The youth group of St. Paul on-the-Hill, Pickering came together on Sunday, March 13 to assemble personal care kits for the homeless in Durham Region. In the span of two hours, 12 teens and three adults put together 50 kits.
Each paper bag kit contained the following items: deodorant, a toothbrush, facial soap, body soap, Band Aids, a comb, and shampoo and conditioner. The teens decorated the paper bags with encouraging words and colorful drawings, to let the recipients know they were loved and prayed for.
Matthew Waterman, St. Paul’s youth pastor, says the event was also one more way to help the youth reintegrate with parish life after all the disconnect during the pandemic. “The teens brought a lot of creativity and care to their work and showed a real concern for the less fortunate.”

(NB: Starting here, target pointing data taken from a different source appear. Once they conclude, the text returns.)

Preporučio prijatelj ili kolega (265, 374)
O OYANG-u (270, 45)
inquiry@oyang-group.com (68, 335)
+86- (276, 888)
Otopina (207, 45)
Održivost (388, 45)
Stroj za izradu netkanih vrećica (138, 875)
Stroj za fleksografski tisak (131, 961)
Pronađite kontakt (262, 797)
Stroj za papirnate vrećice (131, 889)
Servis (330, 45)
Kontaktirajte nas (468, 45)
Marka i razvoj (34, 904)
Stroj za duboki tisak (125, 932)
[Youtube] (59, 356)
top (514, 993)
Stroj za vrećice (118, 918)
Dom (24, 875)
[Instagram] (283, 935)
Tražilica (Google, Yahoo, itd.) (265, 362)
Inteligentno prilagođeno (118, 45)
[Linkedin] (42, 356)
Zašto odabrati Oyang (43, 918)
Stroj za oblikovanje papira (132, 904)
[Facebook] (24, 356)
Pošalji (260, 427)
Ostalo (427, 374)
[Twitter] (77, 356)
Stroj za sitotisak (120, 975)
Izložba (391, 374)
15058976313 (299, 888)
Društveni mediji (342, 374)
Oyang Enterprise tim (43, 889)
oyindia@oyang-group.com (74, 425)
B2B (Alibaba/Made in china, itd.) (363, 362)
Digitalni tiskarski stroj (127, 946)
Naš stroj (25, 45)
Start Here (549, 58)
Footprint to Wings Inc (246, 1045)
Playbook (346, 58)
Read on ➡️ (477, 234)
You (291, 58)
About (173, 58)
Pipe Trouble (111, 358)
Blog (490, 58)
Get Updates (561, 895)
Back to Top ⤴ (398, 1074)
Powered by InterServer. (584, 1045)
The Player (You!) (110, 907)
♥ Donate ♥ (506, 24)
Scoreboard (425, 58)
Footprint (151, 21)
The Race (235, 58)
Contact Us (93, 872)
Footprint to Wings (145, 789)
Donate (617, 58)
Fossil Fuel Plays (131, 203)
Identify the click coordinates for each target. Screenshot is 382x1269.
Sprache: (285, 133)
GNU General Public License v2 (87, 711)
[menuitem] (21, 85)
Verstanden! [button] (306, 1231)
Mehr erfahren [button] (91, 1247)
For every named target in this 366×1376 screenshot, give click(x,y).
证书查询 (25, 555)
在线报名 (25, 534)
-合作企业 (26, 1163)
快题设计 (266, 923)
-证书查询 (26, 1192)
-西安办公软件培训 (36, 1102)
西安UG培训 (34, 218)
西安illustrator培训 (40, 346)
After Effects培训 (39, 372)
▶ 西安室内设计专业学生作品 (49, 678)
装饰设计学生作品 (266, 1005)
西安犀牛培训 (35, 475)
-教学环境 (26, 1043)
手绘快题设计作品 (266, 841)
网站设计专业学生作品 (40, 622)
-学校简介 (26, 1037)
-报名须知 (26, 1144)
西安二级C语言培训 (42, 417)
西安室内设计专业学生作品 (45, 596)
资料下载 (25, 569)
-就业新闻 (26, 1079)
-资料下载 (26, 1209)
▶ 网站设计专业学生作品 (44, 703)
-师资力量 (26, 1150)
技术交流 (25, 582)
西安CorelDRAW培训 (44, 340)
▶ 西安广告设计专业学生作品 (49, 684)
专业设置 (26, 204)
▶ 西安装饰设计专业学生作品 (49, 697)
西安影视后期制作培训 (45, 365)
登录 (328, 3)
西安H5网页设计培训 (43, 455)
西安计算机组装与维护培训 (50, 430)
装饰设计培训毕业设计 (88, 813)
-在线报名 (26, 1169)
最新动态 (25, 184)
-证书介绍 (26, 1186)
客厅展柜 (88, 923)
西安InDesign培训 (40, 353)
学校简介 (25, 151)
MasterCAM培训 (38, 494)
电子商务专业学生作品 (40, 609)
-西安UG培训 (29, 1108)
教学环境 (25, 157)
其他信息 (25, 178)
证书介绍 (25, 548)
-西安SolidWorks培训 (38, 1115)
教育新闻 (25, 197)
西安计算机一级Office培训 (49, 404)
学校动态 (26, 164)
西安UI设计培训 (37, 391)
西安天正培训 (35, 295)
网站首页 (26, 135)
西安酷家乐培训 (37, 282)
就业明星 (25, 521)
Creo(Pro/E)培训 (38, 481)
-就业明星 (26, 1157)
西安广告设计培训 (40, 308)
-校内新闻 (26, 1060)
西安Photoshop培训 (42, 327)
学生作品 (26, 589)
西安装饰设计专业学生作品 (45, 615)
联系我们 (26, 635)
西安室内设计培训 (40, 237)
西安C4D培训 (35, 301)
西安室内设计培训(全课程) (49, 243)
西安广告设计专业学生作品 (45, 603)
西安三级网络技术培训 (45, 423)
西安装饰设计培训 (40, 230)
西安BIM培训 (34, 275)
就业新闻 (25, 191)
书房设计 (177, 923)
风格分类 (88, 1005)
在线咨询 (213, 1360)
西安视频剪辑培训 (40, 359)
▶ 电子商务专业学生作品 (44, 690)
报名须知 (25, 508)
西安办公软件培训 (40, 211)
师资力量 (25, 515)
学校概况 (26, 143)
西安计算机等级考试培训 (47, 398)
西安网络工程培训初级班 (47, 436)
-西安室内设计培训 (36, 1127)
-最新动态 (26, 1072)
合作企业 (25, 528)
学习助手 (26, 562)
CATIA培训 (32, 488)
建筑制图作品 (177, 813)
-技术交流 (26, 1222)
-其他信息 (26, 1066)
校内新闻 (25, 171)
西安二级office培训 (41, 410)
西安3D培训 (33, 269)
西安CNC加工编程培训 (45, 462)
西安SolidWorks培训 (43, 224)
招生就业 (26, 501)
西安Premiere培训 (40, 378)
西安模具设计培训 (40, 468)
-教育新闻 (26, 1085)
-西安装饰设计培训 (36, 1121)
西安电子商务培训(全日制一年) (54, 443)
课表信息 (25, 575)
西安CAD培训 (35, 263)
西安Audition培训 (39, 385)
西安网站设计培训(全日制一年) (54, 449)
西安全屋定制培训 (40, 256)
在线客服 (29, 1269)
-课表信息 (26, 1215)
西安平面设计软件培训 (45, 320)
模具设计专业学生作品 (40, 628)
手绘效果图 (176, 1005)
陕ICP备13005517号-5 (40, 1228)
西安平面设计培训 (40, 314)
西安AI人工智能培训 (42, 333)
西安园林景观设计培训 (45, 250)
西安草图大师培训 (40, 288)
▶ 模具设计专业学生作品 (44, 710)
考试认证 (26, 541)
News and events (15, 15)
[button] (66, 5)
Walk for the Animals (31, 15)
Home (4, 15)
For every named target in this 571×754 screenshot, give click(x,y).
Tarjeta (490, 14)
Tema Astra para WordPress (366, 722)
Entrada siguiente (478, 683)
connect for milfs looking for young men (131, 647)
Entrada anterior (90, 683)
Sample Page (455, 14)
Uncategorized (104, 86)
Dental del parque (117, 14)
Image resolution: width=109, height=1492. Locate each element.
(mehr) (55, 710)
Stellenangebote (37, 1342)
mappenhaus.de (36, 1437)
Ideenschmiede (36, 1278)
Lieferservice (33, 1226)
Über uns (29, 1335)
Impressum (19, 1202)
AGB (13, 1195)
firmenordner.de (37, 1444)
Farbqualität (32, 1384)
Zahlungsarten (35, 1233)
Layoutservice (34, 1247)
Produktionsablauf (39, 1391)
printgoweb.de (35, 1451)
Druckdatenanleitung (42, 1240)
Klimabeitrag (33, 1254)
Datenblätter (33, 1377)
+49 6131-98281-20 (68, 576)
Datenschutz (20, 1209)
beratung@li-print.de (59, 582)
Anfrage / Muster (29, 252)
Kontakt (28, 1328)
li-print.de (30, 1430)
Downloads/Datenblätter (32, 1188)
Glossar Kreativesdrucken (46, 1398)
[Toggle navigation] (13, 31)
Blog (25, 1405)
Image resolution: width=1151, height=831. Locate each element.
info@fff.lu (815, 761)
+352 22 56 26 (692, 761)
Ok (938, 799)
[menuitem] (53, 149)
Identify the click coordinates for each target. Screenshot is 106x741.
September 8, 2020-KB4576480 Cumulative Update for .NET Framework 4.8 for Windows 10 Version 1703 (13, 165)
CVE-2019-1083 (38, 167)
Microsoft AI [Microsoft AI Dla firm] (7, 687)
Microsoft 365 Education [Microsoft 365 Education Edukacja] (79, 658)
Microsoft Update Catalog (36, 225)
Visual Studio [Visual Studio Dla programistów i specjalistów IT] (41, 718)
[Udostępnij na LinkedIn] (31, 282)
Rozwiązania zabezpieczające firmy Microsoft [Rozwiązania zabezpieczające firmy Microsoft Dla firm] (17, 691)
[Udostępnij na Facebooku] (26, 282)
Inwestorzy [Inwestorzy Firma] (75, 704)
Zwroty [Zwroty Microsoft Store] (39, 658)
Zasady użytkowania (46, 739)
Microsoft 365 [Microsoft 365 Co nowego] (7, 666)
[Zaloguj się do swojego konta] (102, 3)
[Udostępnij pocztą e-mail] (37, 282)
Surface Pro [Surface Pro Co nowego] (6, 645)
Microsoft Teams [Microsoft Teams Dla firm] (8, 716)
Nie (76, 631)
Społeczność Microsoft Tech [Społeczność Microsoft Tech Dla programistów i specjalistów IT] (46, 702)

The suggestions for these items came from Gate 3:16, a ministry to the homeless in Durham Region. St. Paul’s supports Gate 3:16 throughout the year. This Lent, the church ran an almsgiving drive to collect urgently needed items for the homeless, like sleeping bags, backpacks, water bottles, socks, nail clippers and combs. The youth event that made personal care kits was part of the parish effort to help Gate 3:16 and its ministry. The money for the youth project came from the Love Thy Neighbour grant program, which is made possible by the episcopal area of Trent-Durham’s area council.
At a recent parish education night, Alan Perron, administrator at Gate 3:16, said that there are 226 homeless people in Durham Region, and the region has only been able to find rooms for 15 of them. The 50 personal care kits will help all those living on the streets while waiting for a home.
As Christians, sometimes we forget that Lent is not only a time for giving something up, it is also a time for giving.